Patrick Gannon, a public information officer with the state board of elections office, told the Tribune, “Once a specific voting system is certified, it is certified until it is decertified by the State Board of Elections. Any changes, upgrades, or improvements to a certified system must be approved by the State Board.” 

Gannon says, “Every piece of voting equipment used in an election must be tested before each election in a process called logic and accuracy testing. These tests ensure machines will correctly read each ballot type and accurately count votes in an upcoming election.”

Also asked is whether the state board of elections considers the SOSA to be part of the voting system as outlined by NC 163-165. Like Duncan, the state also does not consider SOSA to be a voting system. Gannon stated, “SOSA is not voting equipment or a voting system. It is the state’s electronic poll book software used in all counties during early voting to check in voters and ensure they get the proper ballot style and are recorded as having received their ballot. It has nothing to do with the casting or tabulation of ballots.”

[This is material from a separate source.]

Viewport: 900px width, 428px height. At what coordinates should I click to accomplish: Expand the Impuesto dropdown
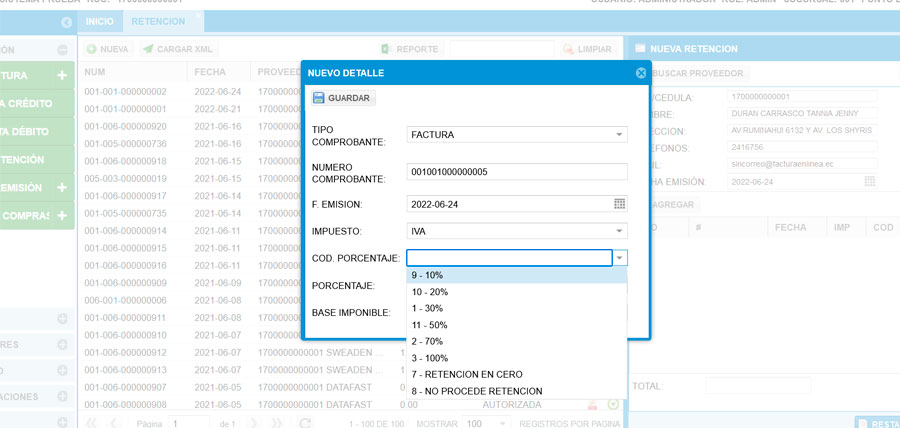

Asked about her reaction to Duncan’s response, Olsen brought up the deposition of Bill Clinton during the Monica Lewinsky trial. “You remember when Bill Clinton was in trouble and he was trying to get a definition of what it is?” said Olsen. “That’s what this is.”

When told the state board of elections did not consider the SOSA early voting check-in books on computers as part of the voting system, Olsen said the SOSA is listed on the voting equipment webpage (www.ncsbe.gov/voting/voting-equipment) as part of the voting system. 

Olson said her group is deciding on their next course of action and is conferring with legal counsel.